Here are some questions you might want to think about as you're making your decision about breast reconstruction:

  • Is it important to you to have a permanent breast shape? Some women prefer to wear a prosthesis instead of having reconstruction.
  • Is it important to you that your breasts look balanced when wearing a bra and bathing suit? Though you'll be able to see the difference between the rebuilt breast and your other breast when you're naked, reconstruction usually looks very natural when you're wearing a bra or bathing suit.
  • In your unique situation, will breast reconstruction involve several surgeries over a long period of time? For many women, the answer is yes.
  • Will your insurance pay for all the reconstruction procedures?
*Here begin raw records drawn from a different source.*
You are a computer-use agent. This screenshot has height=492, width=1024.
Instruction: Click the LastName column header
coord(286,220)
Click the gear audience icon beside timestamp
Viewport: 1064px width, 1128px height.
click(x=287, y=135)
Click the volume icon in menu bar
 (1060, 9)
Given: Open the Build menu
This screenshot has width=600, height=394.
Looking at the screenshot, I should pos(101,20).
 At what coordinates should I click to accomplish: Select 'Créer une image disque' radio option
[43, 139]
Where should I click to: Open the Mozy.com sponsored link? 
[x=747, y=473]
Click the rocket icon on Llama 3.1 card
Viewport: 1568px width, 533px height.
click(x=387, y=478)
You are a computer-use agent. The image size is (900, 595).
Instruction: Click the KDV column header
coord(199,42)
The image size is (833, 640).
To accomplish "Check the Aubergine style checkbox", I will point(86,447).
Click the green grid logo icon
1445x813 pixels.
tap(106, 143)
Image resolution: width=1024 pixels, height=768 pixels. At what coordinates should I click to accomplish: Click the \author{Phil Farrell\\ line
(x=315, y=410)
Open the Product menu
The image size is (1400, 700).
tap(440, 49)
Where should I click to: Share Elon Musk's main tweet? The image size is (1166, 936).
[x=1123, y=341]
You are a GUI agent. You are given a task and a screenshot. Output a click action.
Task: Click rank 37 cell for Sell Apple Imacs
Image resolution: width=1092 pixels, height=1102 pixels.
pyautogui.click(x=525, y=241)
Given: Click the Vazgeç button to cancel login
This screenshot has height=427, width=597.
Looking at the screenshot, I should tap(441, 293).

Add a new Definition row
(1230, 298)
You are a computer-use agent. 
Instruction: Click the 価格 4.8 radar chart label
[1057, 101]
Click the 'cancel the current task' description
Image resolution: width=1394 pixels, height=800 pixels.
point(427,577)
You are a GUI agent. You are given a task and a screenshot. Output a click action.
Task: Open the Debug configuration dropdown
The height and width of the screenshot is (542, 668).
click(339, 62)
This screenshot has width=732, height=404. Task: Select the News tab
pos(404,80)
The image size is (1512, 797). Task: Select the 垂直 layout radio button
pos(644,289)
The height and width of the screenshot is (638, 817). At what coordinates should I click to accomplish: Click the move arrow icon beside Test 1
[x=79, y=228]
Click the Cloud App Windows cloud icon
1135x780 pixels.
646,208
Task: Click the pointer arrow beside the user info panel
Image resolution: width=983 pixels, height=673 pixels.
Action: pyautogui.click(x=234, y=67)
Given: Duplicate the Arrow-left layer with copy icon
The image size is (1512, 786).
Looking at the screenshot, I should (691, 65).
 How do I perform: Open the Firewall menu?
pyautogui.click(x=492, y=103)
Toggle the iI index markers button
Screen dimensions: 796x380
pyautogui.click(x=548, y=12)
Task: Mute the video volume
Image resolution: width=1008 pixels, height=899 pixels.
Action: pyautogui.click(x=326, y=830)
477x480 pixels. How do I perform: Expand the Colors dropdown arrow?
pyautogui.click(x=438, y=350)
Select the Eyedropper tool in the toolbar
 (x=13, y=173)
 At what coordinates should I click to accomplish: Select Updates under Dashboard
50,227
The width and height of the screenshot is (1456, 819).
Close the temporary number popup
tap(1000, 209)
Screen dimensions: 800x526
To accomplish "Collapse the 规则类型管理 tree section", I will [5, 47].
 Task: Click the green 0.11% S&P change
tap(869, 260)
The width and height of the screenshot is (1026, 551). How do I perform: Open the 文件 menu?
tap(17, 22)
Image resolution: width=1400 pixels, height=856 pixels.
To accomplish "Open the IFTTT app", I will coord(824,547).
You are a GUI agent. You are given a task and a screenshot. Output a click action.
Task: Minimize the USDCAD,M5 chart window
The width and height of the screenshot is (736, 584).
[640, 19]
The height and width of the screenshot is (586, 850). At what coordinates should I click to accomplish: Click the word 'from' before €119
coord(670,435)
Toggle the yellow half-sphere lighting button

Find out what your insurance company will cover.
  • Did you have a lumpectomy that gave your breast a very different shape than it originally had? If you had a large portion of tissue removed, you might want to have reconstruction to restore a more balanced look.
  • Do you have any other medical conditions that might affect your ability to heal after surgery? If you have diabetes, circulatory problems, or a bleeding disorder, it may take your body longer to heal from reconstruction surgery than someone who doesn't have these conditions.
  • Do you have a condition that might give you a distorted image of your body? If you've been diagnosed with anorexia or bulimia, you may have a hard time accepting how your body looks in general, which may make it hard to accept how your reconstructed breast looks.